Rogue Wave Software has announced a pre-release version of its TotalView massively parallel, interactive, and automated debugging tool optimized for the IBM Blue Gene/Q-based Sequoia supercomputer. Partnering with the Lawrence Livermore National Laboratory and IBM, the three organizations have worked in parallel to define the debugging interfaces and port the TotalView debugger simultaneously alongside the development of the Blue Gene/Q hardware.
Due to be unveiled later in 2012, Sequoia is expected to deliver 20 petaflops at peak performance levels, double the speed of the fastest system currently on the TOP500 list. LLNL plans to use Sequoia's computational capability to advance the understanding of fundamental physics and engineering questions that arise in the National Nuclear Security Administration's (NNSA) program to ensure the safety, security, and reliability of the United States' nuclear deterrent without testing.
Rogue Wave describes TotalView as a comprehensive parallel source code debugging and memory error detection tool designed to enhance developer productivity by simplifying the process of debugging parallel, data-intensive, multi-process, multi-threaded, or network-distributed applications.
"Our software development teams create some of the most sophisticated computational models of physical systems anywhere. These models represent many physical effects and span large scales in both time and space," says Jim Rathkopf, associate program director of computational physics at LLNL. "Understanding what's happening in these large, multi-physics codes running on thousands of processors is really hard, especially when things aren't working correctly. We rely on tools provided by folks like Rogue Wave to help us develop our codes and verify that they are working correctly, but also to find problems that come up both in development and production."

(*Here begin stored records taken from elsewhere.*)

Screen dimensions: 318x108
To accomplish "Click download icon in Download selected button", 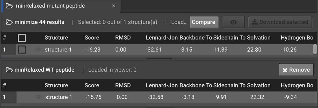I will (254, 22).
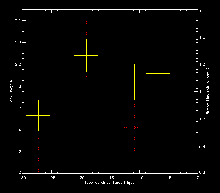The image size is (220, 193).
Task: Click the 0 tick label on x-axis
Action: (x=198, y=178)
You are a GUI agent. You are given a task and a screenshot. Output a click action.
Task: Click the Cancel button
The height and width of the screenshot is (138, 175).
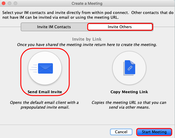pyautogui.click(x=121, y=132)
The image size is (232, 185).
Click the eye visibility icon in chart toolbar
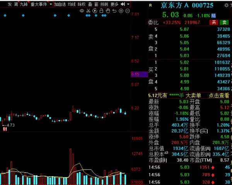(x=82, y=11)
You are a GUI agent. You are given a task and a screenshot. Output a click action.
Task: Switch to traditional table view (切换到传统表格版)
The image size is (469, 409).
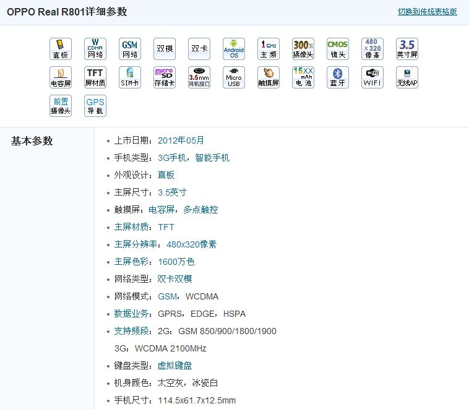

As LLNL takes delivery of the Sequoia system and works to move it into production, they will be migrating applications that have been running on earlier systems (Blue Gene/L and Dawn, or Blue Gene/P) to the newer architecture, Blue Gene/Q. This is a period of intense activity for the software teams as they gain experience with the new hardware and software environment. Providing debugging capability on the Blue Gene/Q architecture involved collaboratively designing an interface called CDTI (Code Development and Tools Interface), which was then implemented by IBM and used by Rogue Wave in porting TotalView.